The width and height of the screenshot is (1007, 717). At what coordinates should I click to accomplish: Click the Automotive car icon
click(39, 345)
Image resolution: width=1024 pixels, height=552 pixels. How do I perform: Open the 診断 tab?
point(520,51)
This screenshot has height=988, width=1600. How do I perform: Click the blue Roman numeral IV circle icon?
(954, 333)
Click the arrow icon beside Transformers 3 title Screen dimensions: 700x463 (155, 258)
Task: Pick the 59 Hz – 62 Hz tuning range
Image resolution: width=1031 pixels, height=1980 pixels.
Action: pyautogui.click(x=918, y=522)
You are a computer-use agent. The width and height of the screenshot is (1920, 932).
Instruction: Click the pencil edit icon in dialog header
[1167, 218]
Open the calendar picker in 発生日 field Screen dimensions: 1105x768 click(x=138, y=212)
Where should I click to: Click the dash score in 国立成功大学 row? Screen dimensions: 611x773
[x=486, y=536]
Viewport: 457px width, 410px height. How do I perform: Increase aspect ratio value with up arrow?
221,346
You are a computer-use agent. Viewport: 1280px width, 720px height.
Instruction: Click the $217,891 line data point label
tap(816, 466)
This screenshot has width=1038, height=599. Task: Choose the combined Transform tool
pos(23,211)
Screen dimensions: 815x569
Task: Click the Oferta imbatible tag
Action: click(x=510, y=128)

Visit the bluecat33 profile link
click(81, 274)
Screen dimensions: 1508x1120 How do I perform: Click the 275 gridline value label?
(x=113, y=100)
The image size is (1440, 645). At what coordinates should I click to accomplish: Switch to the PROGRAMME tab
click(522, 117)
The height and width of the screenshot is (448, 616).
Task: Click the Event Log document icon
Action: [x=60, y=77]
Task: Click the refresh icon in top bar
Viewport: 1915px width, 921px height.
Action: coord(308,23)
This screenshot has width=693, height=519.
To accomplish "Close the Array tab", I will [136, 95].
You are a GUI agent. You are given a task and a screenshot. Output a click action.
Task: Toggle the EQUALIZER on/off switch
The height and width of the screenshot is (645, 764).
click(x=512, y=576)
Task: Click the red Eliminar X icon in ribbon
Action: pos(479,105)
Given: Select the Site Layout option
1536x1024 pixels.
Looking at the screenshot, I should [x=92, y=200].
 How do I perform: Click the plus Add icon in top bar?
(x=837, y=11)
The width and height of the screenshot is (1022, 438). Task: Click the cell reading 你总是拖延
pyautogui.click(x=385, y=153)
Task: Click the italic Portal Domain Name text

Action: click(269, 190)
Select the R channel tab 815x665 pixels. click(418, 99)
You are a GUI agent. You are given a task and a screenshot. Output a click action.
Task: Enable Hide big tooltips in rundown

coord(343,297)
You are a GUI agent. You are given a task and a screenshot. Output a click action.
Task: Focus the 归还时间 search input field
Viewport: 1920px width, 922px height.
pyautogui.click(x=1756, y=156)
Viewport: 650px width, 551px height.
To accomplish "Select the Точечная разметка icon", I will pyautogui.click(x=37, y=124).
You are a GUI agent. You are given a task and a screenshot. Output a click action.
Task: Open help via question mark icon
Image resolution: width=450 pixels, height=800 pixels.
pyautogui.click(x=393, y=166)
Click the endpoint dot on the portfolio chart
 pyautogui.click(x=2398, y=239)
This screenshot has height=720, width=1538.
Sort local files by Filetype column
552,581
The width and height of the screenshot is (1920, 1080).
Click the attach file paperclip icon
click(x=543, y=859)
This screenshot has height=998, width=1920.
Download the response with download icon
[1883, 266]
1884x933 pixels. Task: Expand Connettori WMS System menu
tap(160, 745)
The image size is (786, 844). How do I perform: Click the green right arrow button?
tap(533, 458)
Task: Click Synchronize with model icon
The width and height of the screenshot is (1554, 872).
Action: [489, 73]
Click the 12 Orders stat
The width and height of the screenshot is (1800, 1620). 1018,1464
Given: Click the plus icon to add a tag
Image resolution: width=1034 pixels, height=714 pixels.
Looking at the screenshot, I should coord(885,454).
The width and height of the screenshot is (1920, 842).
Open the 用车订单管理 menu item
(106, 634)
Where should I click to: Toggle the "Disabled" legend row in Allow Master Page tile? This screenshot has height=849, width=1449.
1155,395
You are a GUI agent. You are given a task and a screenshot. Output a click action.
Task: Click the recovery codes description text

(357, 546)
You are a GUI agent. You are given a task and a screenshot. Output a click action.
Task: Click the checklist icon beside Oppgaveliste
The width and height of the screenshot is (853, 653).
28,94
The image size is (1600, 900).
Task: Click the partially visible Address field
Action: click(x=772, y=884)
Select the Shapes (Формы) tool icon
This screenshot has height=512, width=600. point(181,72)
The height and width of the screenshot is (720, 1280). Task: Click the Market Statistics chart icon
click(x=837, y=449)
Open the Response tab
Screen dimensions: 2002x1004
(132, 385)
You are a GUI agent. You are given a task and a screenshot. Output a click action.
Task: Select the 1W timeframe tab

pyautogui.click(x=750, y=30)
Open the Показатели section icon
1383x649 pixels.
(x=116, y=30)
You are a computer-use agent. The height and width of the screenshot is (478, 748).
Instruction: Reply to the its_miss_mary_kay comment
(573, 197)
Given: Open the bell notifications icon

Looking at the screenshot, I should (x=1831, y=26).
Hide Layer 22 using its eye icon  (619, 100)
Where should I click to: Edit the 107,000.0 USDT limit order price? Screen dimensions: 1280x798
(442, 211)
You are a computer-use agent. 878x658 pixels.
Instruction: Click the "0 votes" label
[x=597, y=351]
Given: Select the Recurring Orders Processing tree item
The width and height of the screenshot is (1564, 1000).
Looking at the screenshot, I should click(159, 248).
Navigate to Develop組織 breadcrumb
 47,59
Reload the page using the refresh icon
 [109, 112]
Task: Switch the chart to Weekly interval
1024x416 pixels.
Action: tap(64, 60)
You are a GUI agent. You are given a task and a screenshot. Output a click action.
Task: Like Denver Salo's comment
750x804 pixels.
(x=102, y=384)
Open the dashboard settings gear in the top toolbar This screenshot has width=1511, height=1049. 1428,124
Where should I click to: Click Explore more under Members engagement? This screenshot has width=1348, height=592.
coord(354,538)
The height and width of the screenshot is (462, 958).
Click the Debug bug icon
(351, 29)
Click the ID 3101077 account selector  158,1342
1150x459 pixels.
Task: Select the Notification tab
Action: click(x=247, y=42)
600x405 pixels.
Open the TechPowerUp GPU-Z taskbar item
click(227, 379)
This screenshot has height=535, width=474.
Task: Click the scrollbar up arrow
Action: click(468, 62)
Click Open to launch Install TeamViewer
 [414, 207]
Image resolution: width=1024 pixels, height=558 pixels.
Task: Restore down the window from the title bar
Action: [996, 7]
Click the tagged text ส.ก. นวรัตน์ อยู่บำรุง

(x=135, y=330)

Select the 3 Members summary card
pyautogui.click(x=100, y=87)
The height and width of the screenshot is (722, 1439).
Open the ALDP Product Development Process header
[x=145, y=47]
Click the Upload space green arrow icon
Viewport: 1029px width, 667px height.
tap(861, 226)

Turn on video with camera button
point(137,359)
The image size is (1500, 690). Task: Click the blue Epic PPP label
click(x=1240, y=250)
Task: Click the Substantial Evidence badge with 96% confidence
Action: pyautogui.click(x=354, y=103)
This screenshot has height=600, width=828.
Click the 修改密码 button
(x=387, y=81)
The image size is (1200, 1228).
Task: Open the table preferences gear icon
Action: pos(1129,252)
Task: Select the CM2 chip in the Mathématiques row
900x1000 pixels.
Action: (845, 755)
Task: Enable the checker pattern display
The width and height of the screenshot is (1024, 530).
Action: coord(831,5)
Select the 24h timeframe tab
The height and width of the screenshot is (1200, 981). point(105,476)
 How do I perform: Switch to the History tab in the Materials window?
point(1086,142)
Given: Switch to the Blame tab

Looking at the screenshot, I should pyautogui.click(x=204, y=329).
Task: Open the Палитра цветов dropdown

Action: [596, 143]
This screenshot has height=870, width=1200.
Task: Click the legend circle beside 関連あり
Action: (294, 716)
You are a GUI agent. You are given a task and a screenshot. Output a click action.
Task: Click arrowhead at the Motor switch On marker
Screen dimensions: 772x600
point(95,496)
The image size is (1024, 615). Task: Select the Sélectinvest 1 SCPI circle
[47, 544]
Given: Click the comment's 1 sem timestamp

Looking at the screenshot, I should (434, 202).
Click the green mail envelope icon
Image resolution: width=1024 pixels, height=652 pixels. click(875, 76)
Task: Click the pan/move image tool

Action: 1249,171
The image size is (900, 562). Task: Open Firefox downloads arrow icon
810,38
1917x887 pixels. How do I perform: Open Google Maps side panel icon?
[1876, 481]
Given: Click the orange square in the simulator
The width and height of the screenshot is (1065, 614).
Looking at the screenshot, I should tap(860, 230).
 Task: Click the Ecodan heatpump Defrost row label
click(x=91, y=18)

EXERCISE GOAL:
Among the entries above, how many lines contain the string "computer"? Only the number should be given.

PROBLEM SOLUTION:
4